Fin de vie : la croisade des établissements de santé catholiques pour introduire une clause de conscience collective
Le Conseil constitutionnel doit se prononcer d’ici à dimanche 16 août sur cinq saisines d’opposants à la proposition de loi adoptée à l’Assemblée mi-juillet. Ils soutiennent la demande des établissements médico-sociaux catholiques d’obtenir le droit de ne pas pratiquer l’aide à mourir.
Résumé
Clauses de conscience
Les clauses de conscience sont des dispositions légales qui permettent à un professionnel de santé, comme un médecin ou un infirmier, de refuser de participer à un acte médical qu’il juge contraire à ses convictions personnelles, morales ou religieuses.
Ces clauses existent déjà en France pour des actes spécifiques, comme l’IVG (interruption volontaire de grossesse), où un soignant peut invoquer sa clause de conscience individuelle pour ne pas pratiquer l’acte.

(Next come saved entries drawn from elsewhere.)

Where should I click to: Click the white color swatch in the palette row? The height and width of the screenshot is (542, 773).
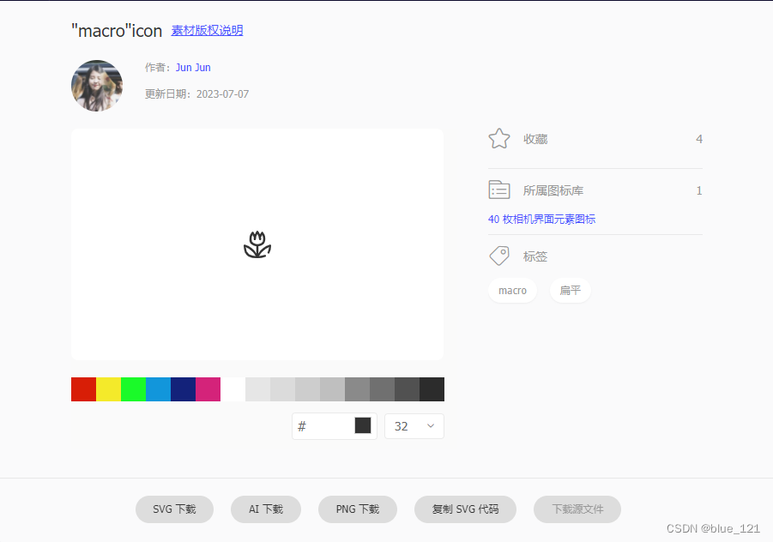[232, 388]
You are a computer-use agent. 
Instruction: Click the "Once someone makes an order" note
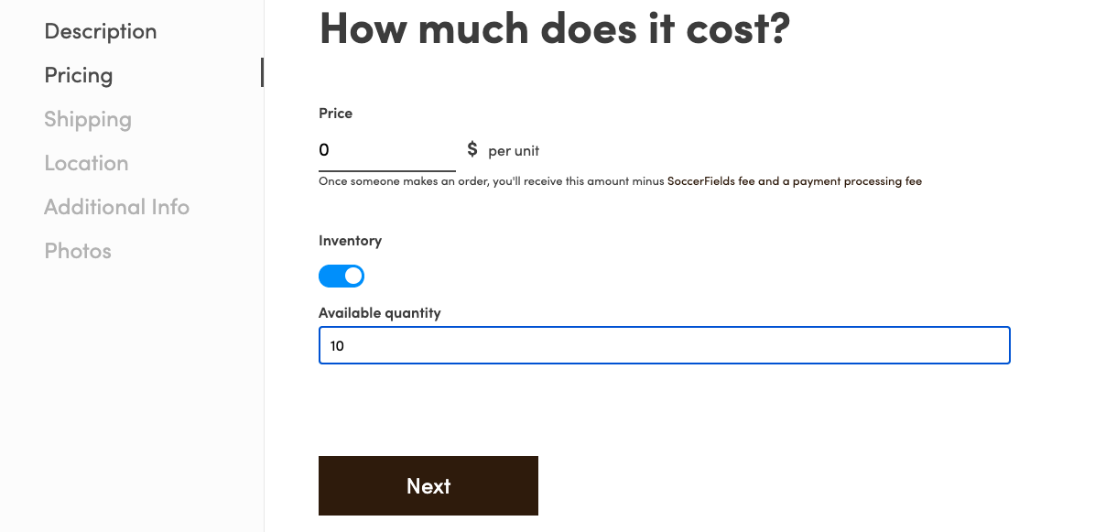pyautogui.click(x=620, y=181)
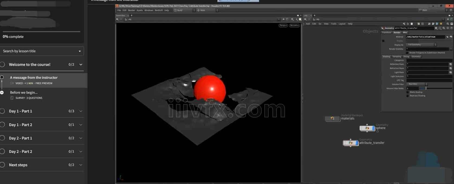Toggle attribute_transfer node blue display flag

tap(357, 143)
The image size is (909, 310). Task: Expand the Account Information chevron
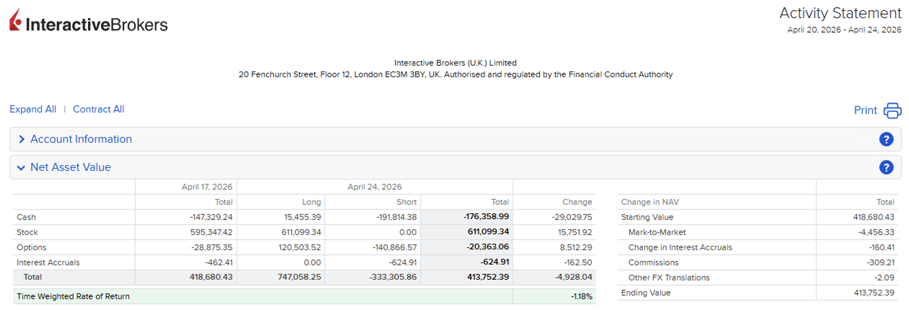tap(22, 139)
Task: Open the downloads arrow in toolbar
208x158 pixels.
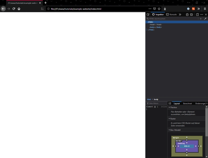Action: [x=165, y=9]
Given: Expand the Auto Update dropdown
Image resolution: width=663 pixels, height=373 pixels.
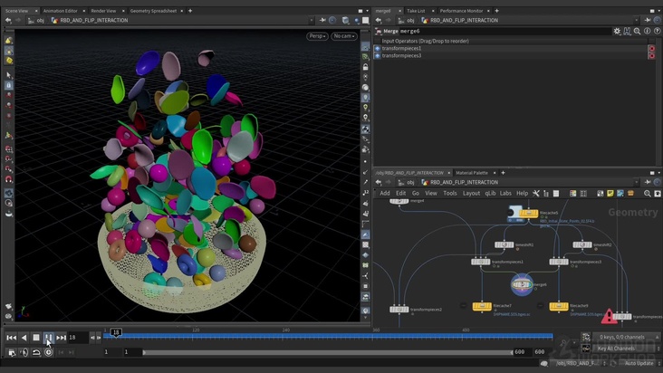Looking at the screenshot, I should (639, 363).
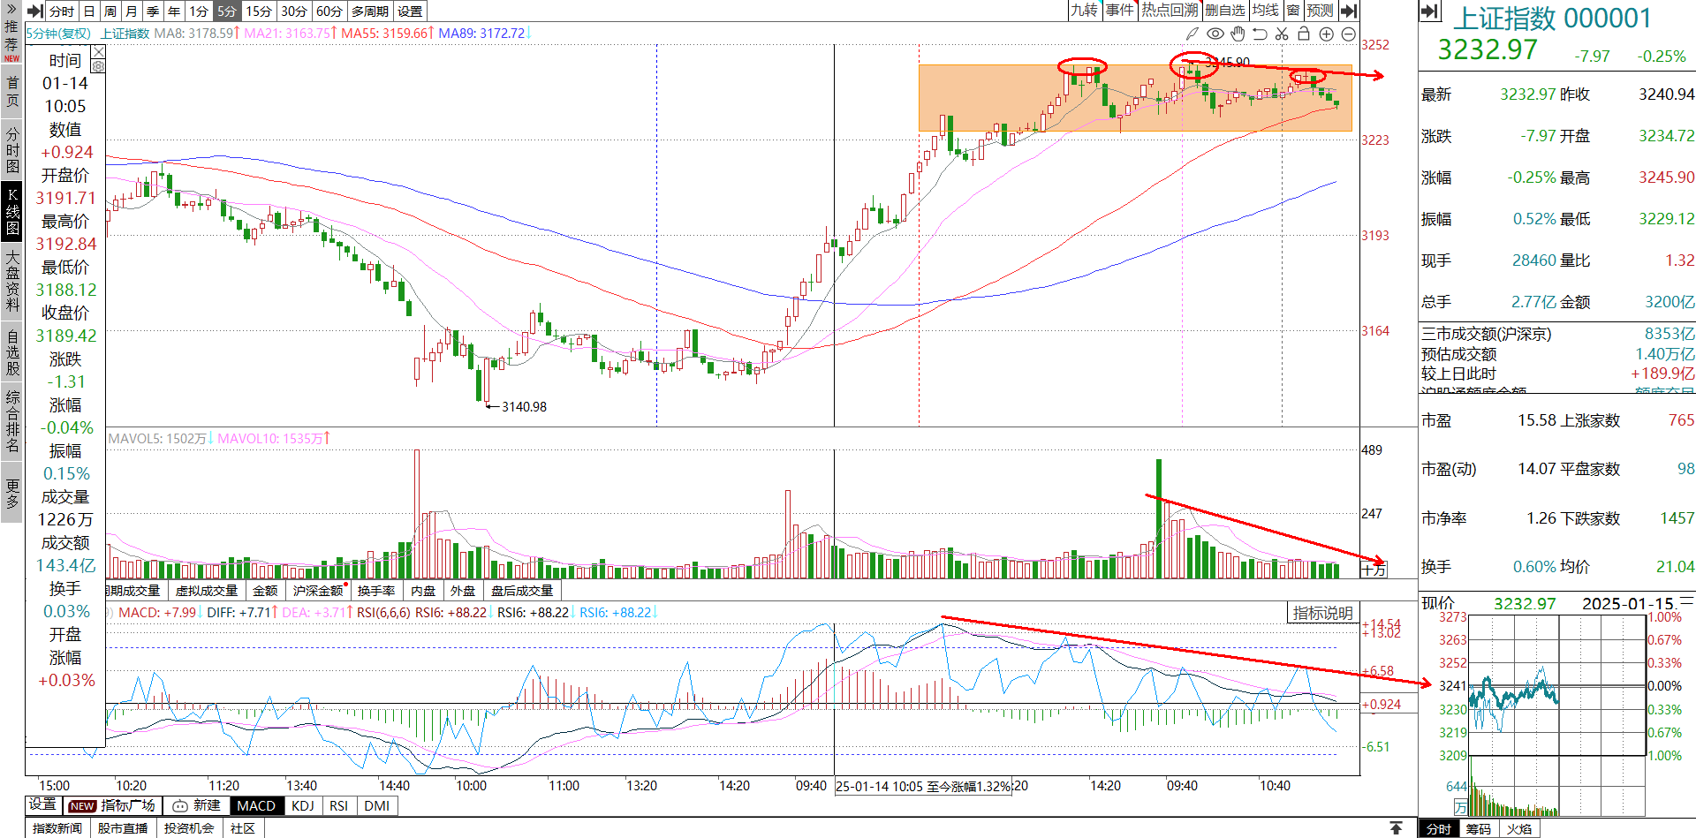1696x838 pixels.
Task: Select the pen drawing tool icon
Action: coord(1193,34)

Dans le cas présent, les établissements de santé catholiques demandent à étendre cette notion à l’échelle collective, c’est-à-dire que l’ensemble du personnel d’un hôpital ou d’une clinique pourrait refuser, en bloc, de participer à certains soins liés à la fin de vie, comme l’euthanasie ou la sédation profonde.
Cette demande s’inscrit dans un débat plus large sur la légalisation de l’aide à mourir en France, où la loi pourrait évoluer d’ici 2027.